Standart Cevap: HAC NEDİR? (Ömer Nasuhi Bilmen)

Haccın Farz Olmasının Şartları

Bir kimseye haccın farz olması için sekiz şart vardır. Şöyle ki:
1) Müslüman olmalıdır. Gayri müslimler hac ile mükellef değildir. Buna göre bir gayri müslim hac yaptıktan sonra müslüman olsa, diğer şartlar bulununca yeniden hac etmesi gerekir.
Yine, bir mü'min hac ettikten sonra -Allah korusun- dinden çıkıp da sonra tevbe ederek İslâmiyete dönünce, diğer şartlar bulununca tekrar hac etmesi gerekir.
2) Buluğa ermiş olmalıdır. Bir çocuk, aklı başında ve kâr ile zararı ayıracak durumda da olsa, hac ile mükellef olmaz. Onun yapacağı hac nafile olur. Onun için buluğ çağına erer de hac şartlarını toplarsa, tekrar hac etmesi gerekir.

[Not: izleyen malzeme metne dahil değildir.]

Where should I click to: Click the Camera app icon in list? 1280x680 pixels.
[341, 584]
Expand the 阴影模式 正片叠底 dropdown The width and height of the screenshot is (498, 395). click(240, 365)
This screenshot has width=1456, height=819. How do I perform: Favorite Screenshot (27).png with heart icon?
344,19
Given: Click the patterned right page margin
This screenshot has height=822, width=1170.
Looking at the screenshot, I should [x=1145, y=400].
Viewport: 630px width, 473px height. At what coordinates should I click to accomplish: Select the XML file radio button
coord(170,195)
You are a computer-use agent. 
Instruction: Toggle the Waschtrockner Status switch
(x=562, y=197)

Velisi ile beraber hacda bulunan çocuğa, velisi hac işlerini yaptırır. Taşları attırır, tavaf yaptırır ki, büyüyünce görevini daha iyi yapabilsin. Bu taşlamayı çocuk terk etse, bundan bir şey gerekmez. Çünkü çocuğa hac vacib değildir.
3) Akıl sahibi olmalıdır. Deli olanlar hacla yükümlü değillerdir. Bunlar iyileşir de hac şartlarını elde ederlerse, o zaman hac etmeleri gerekir.

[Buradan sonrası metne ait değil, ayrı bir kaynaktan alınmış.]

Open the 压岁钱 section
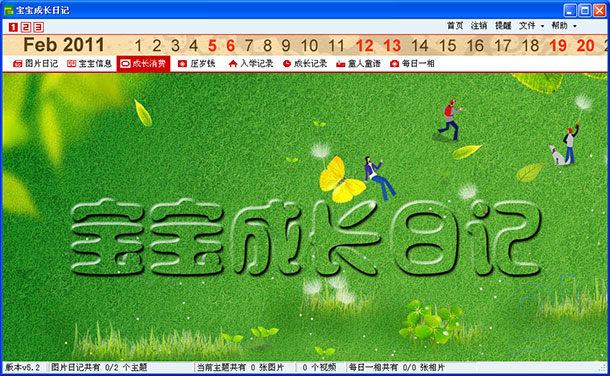610x376 pixels. 196,63
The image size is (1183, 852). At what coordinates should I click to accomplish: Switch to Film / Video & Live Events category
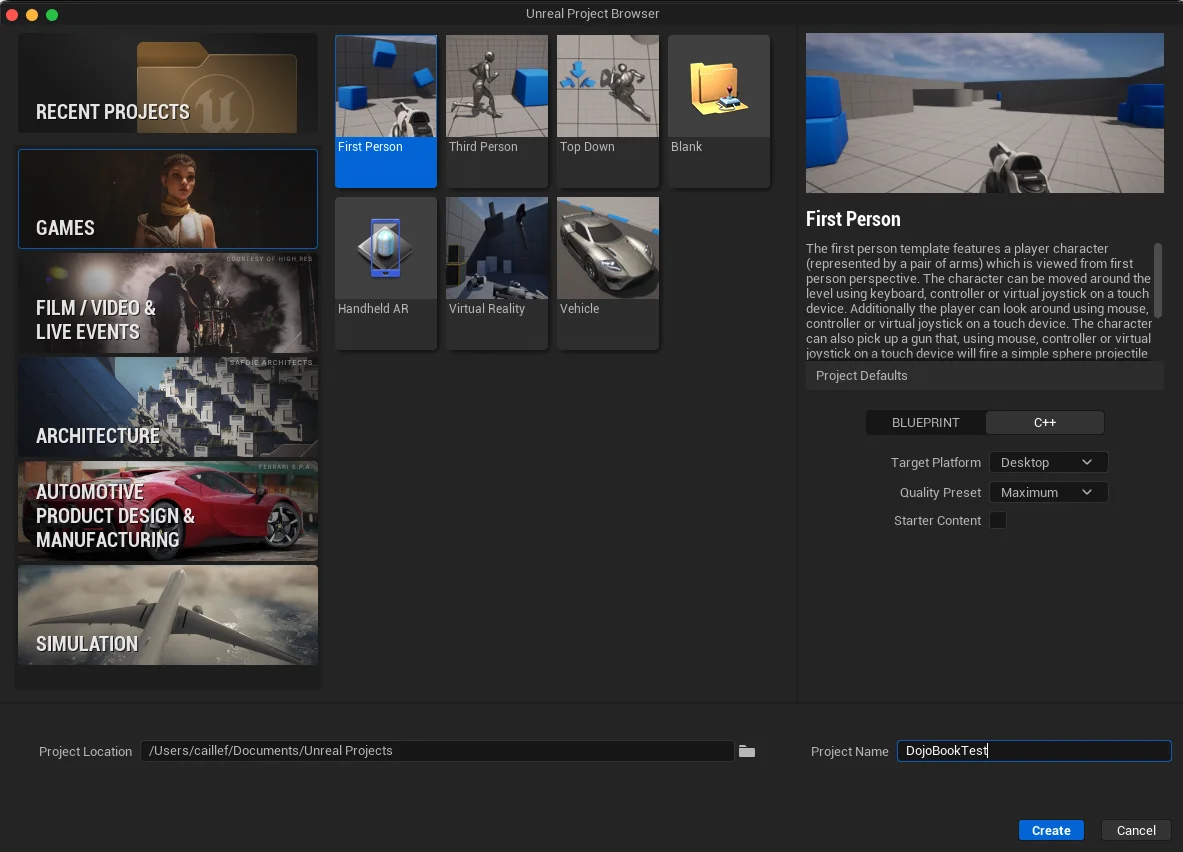pos(168,304)
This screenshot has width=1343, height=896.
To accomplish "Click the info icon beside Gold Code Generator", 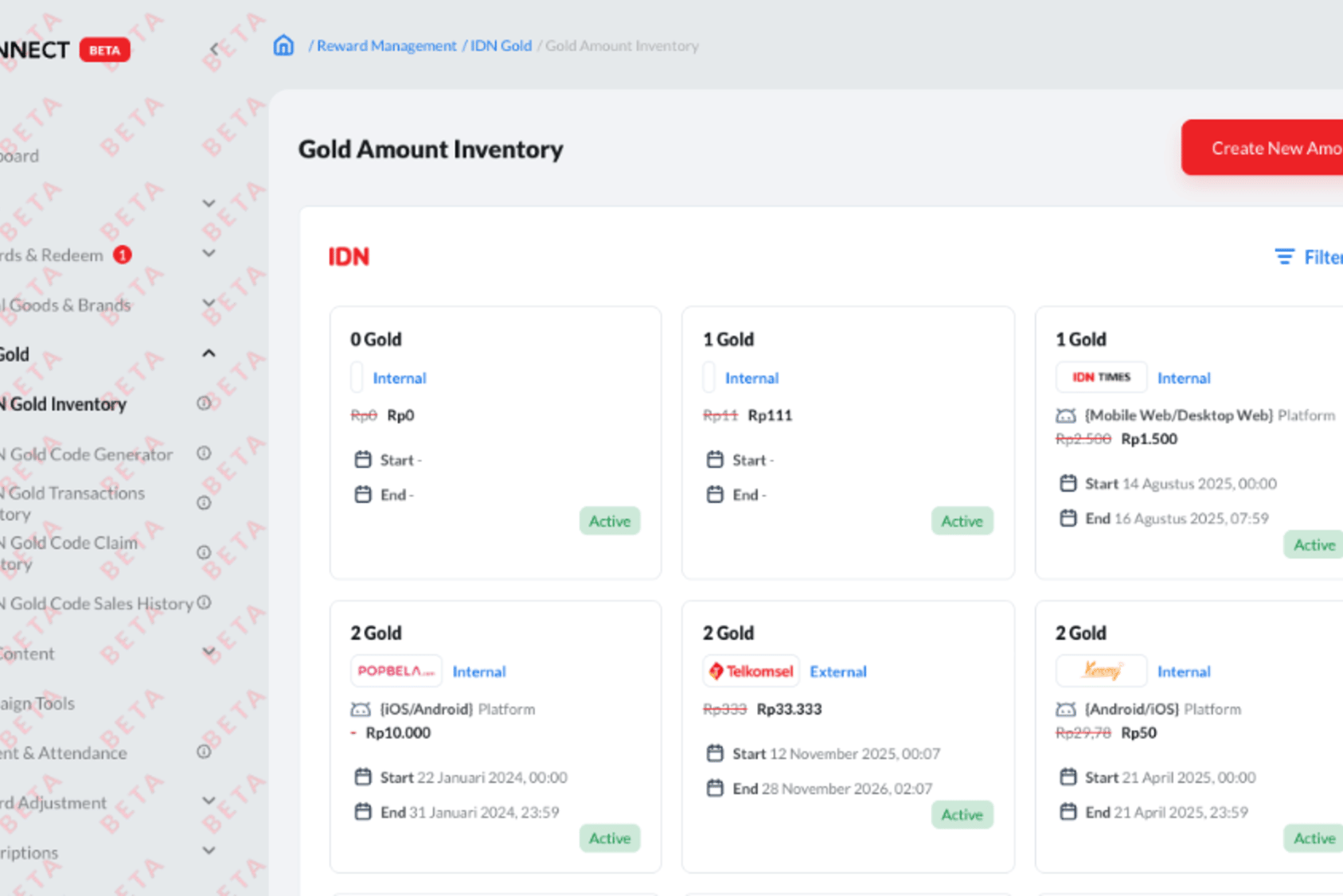I will click(x=204, y=453).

4) Hür olmalıdır. Köleler ve cariyeler hacla yükümlü değillerdir. Bunların yaptıkları haclar birer nafiledir. Bunlar azad edildikten sonra diğer şartlara sahib bulundukları takdirde hac etmeleri gerekir.
5) Haccın farz olduğunu bilmiş olmalıdır. Şöyle ki: Küfür diyarında (dâr-ı harbde) gayri müslimlere ait bir memlekette bulunup İslâmı kabul eden kimse, haccın farz olduğunu bilmedikçe,hac ile yükümlü olmaz. Fakat İslâm ülkesinde böyle bilmemezlik özür sayılmaz. Onun için İslâm yurdunda bulunan bir gayri müslim, haccın farz olduğunu bilsin veya bilmesin, ihtida eder de, hac şartlarına sahib bulunursa, hac ile mükellef olur.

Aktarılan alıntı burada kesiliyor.